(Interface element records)
□ □ □ □ □ □ □
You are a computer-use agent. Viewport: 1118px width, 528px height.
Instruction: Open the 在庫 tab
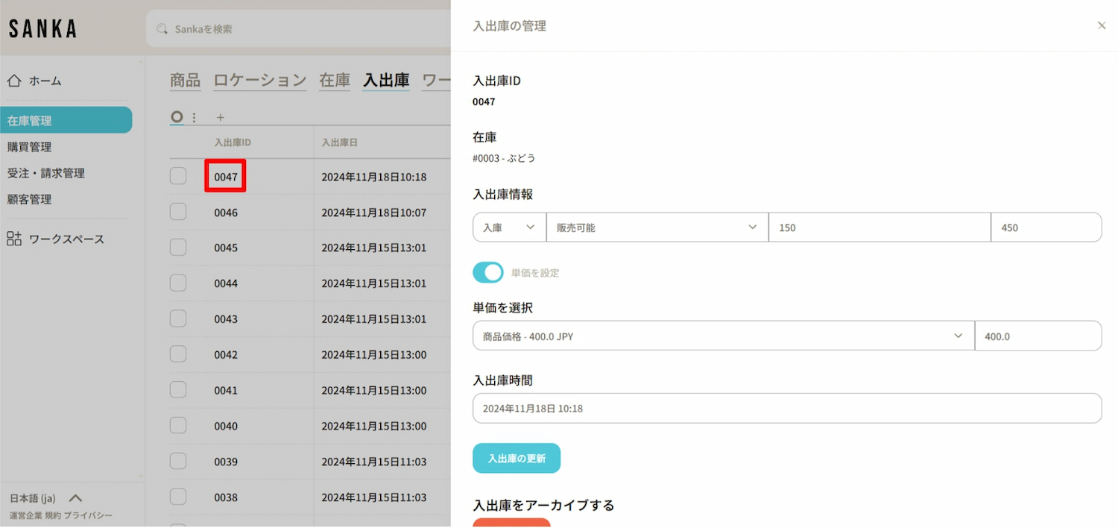(x=335, y=81)
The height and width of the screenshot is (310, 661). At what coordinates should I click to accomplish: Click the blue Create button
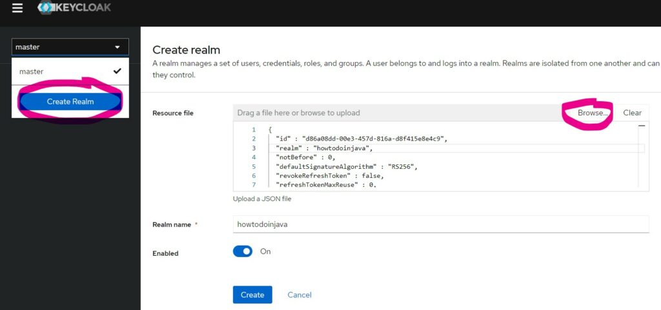click(x=252, y=295)
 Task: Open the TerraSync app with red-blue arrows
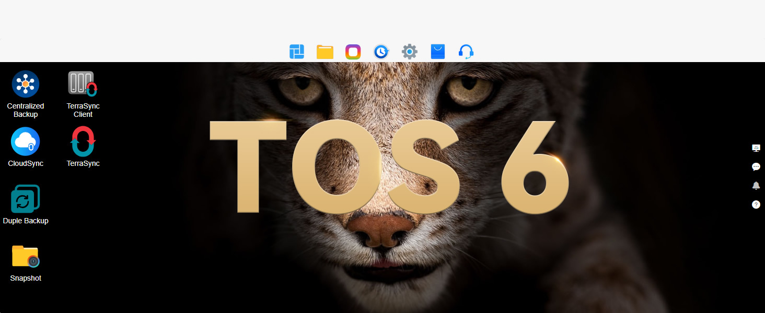83,141
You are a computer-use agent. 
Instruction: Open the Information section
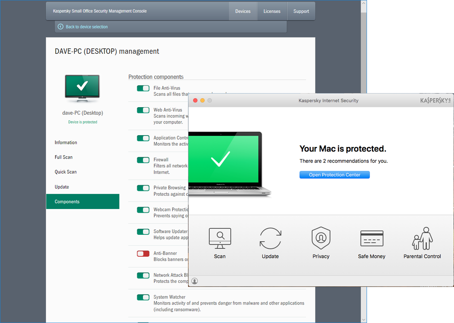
□ □ □ □ □ □ □
- THE TASK -
Copy out every line of the records above word for word, leaving out the pictures.

- ANSWER TO THE EXERCISE -
You are a computer-use agent. Viewport: 1118px width, 528px height.
Instruction: Open the 在庫 tab
(x=335, y=81)
The height and width of the screenshot is (310, 661). At what coordinates should I click to accomplish: Click the blue Create button
click(x=252, y=295)
 Task: Open the TerraSync app with red-blue arrows
83,141
You are a computer-use agent. 
Instruction: Open the Information section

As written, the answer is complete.